Dr. Maisa Hider, owner of Community Care Pharmacy in Garden City, Michigan, spoke publicly Tuesday about a class action lawsuit she filed against GoodRx late last year. The complaint alleges the company conspired with major pharmacy benefit managers (PBMs) to suppress reimbursement rates for generic drugs.

Hider said the alleged scheme disproportionately impacts independent pharmacies, which operate on thin margins, while larger chains such as CVS are better able to absorb lower reimbursements.

"This movement isn't one lawsuit, it's not two lawsuits. It's thousands of pharmacies and thousands of pharmacists that can't take it anymore," Hider said during a press conference hosted by the MENA American Chamber of Commerce. "Knowing that the PBMs are profiting off of not only the patient and the pharmacy but the general public alike. We thought this was a great opportunity to step up for our patients and the community at large and say enough is enough."

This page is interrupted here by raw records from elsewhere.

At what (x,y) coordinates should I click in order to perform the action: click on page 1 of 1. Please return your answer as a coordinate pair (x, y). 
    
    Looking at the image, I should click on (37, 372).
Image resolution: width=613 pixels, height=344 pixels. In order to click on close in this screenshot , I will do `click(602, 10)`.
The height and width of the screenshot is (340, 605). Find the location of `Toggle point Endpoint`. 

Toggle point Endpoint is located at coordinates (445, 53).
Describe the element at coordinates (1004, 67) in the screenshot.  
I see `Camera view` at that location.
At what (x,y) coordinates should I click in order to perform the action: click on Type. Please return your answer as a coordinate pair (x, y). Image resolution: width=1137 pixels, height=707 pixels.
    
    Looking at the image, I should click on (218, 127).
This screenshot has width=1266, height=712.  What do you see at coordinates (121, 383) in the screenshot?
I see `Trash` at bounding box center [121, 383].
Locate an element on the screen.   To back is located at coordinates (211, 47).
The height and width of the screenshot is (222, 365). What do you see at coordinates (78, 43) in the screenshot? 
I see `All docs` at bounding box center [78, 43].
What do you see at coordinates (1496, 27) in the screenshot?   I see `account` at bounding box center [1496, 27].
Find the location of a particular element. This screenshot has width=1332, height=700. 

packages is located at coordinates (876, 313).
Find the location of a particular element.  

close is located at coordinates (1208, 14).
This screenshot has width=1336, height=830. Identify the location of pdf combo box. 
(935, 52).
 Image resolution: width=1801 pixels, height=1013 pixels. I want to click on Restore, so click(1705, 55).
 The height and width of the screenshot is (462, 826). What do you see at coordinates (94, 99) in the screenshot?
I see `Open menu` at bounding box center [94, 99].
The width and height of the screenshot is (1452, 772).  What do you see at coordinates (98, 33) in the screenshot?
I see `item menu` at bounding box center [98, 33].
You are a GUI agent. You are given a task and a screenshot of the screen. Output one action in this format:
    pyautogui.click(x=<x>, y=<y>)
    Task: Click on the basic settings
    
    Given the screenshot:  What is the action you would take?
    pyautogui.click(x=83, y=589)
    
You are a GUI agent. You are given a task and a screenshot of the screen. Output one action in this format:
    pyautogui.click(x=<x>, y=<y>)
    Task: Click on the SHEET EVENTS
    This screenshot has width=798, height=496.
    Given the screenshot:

The lawsuit is part of a flurry of recent legal action against GoodRx and other PBMs. Last year, Keaveny Drug, Old Baltimore Pike Apothecary and Smith’s Pharmacy filed similar lawsuits in Los Angeles and Providence, Rhode Island. While Community Care Pharmacy’s class action names only GoodRx as a defendant, the other two lawsuits list GoodRx Holdings, CVS Caremark, Express Scripts, MedImpact Healthcare Systems, and Navitus Health Solutions — many of which were also referenced in Community Care Pharmacy’s complaint.

According to Hider and other supporters, the alleged PBM practices are driving small pharmacies out of business, with roughly two closing each month in Michigan, and are reducing patient access to affordable medications. Representatives from the Michigan Pharmacists Association echoed these concerns, warning that current PBM practices inflate costs for consumers and put independent pharmacies at a competitive disadvantage.

GoodRx did not respond to requests for comment from CBS News Detroit, which reported on the press conference.

The lawsuit comes amid growing regulatory scrutiny of PBMs, a market that has increasingly consolidated into a few large, vertically integrated entities. Critics argue that PBMs inflate drug costs through practices such as spread pricing and rebates, restrict patient choice by steering consumers toward affiliated pharmacies or higher-rebate drugs, and under-reimburse independent pharmacies, putting them at a financial disadvantage.

Earlier this year, Arkansas became the first state to ban PBM-owned pharmacies, although the legislation is under review. Other states, including Indiana, Louisiana, New York, Texas, and Vermont, have considered or enacted similar measures. Proposed federal legislation has sought to require PBMs to divest from pharmacy ownership, and President Trump has signaled renewed interest in the role of intermediaries.